• Work to complete
The records follow. Copy them exactly, but omit the pictures.

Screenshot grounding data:
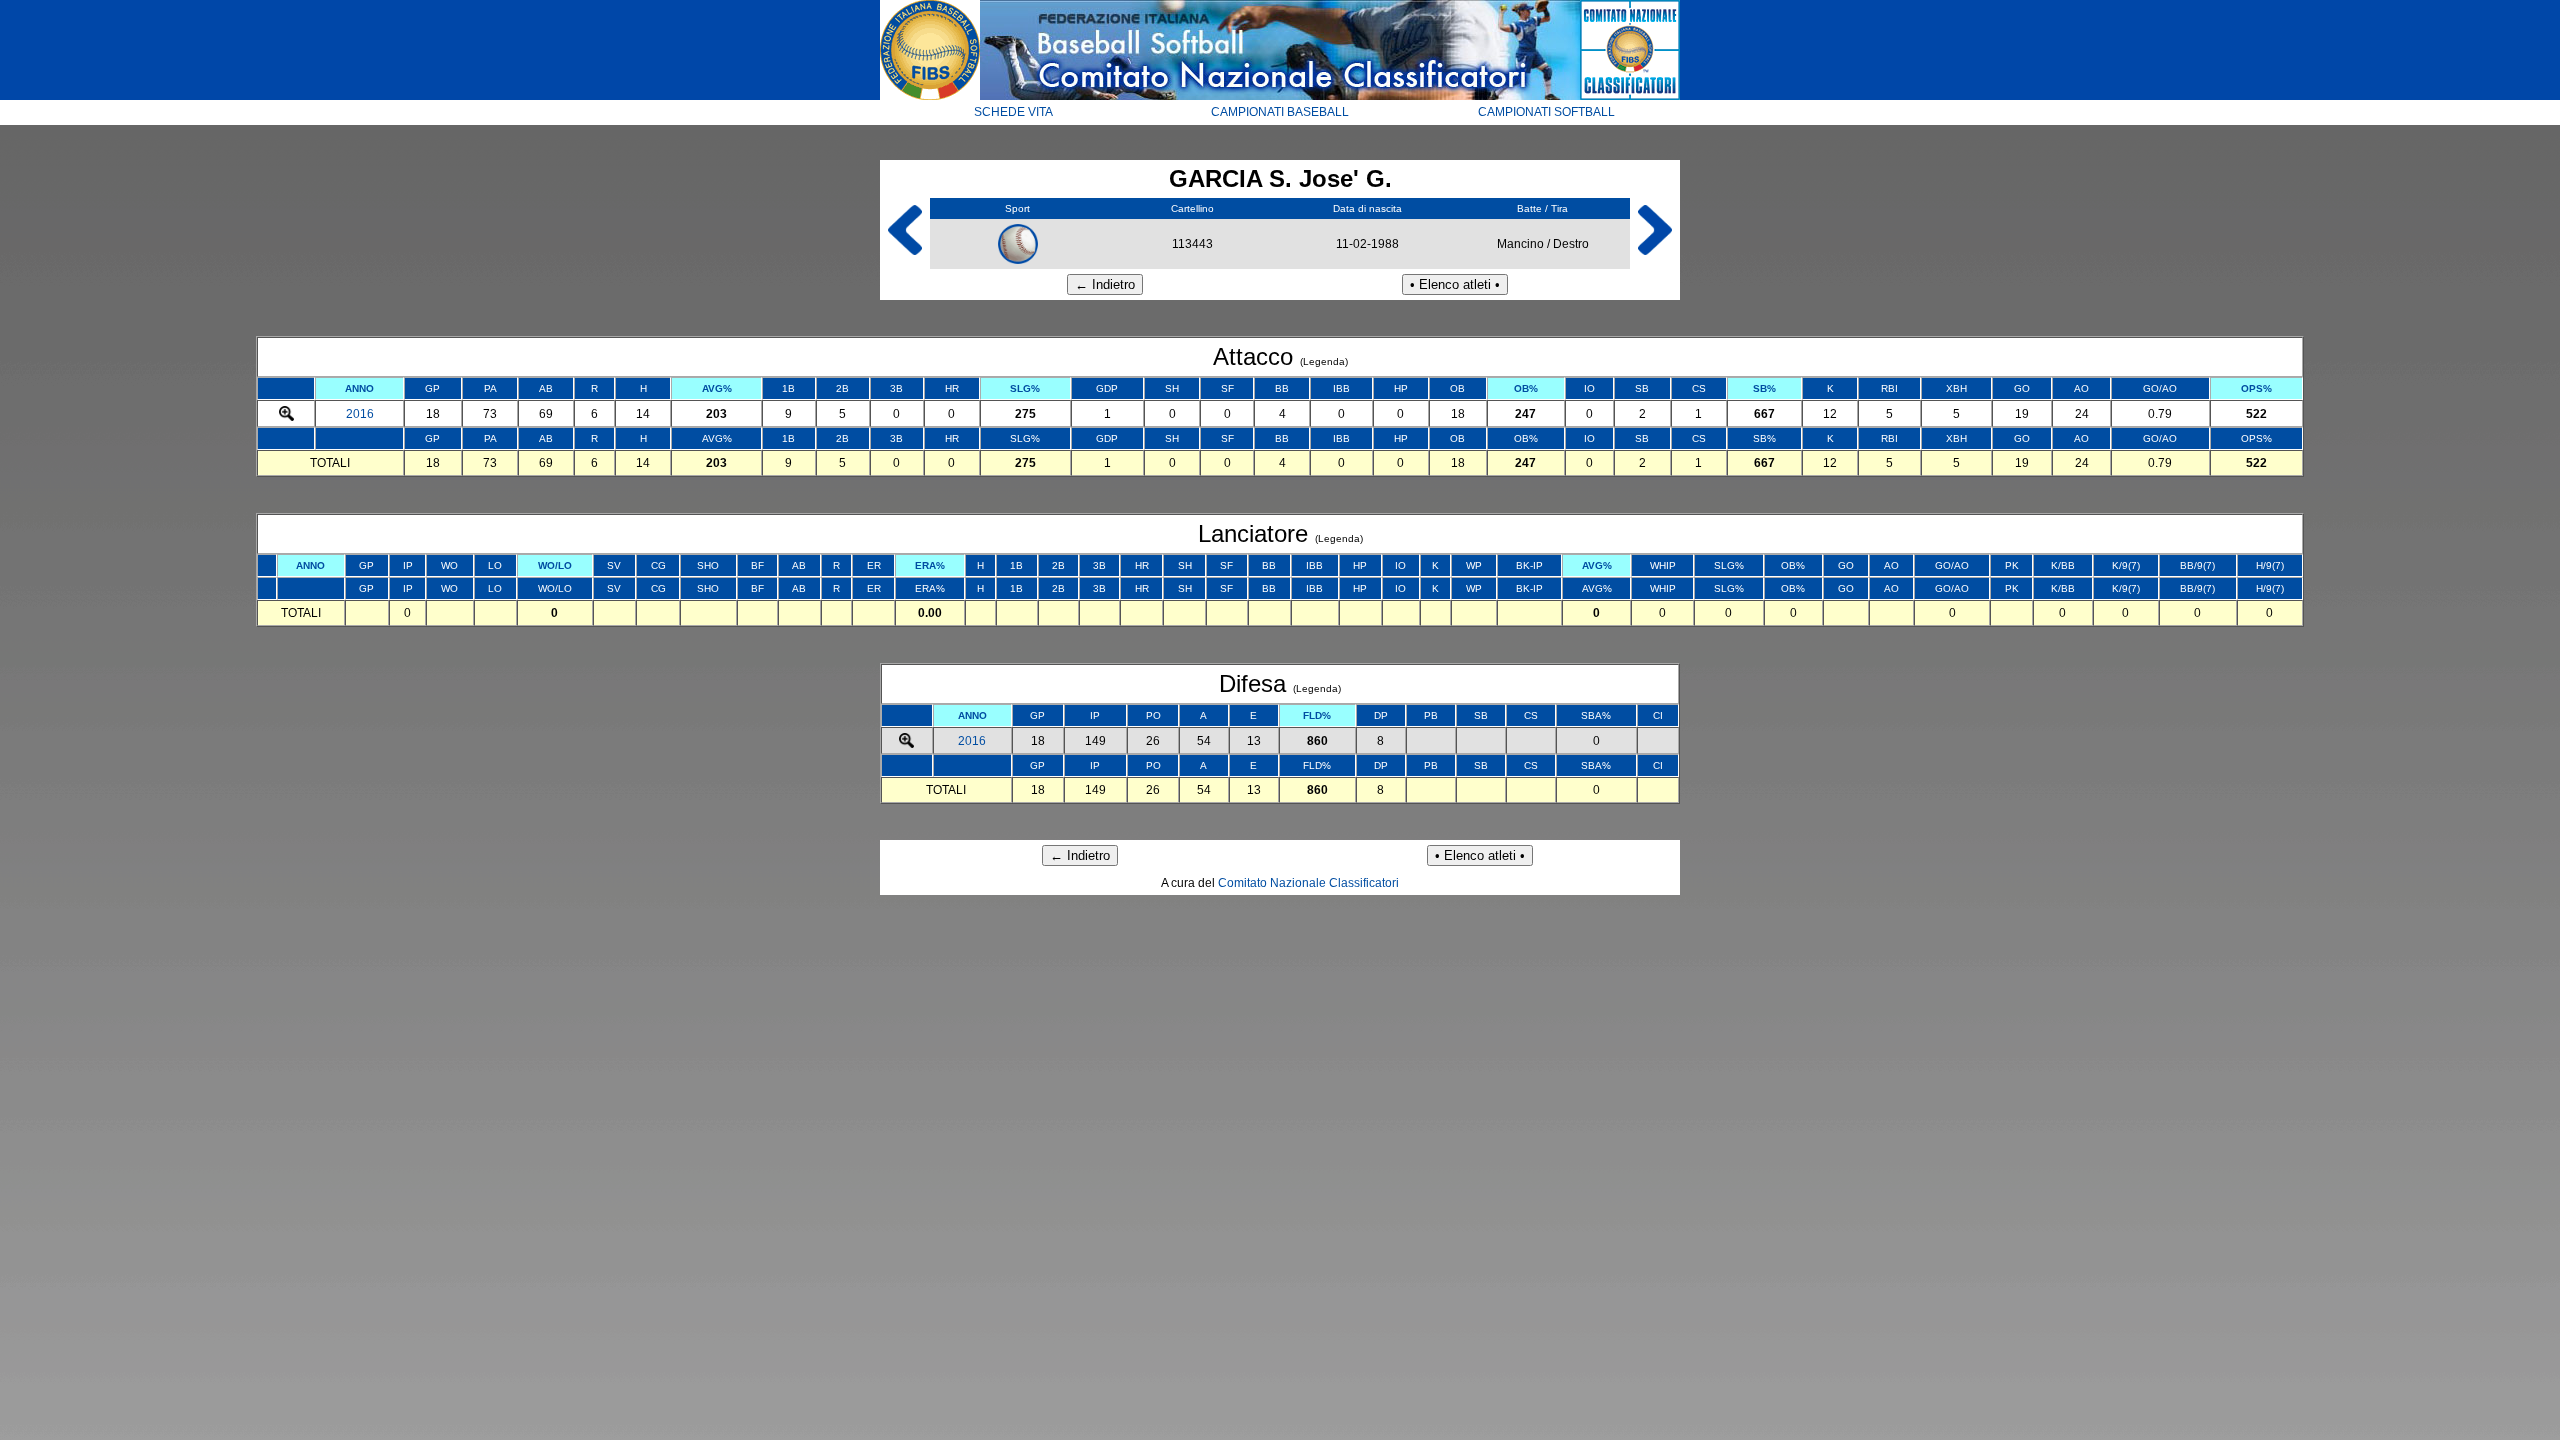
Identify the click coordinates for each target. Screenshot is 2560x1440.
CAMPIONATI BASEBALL (1280, 112)
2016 (360, 414)
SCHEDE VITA (1013, 112)
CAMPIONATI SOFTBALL (1546, 112)
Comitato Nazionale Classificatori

• Solution to the problem
Identify the click coordinates for each target. Screenshot is 2560x1440.
CAMPIONATI BASEBALL (1280, 112)
2016 (360, 414)
SCHEDE VITA (1013, 112)
CAMPIONATI SOFTBALL (1546, 112)
Comitato Nazionale Classificatori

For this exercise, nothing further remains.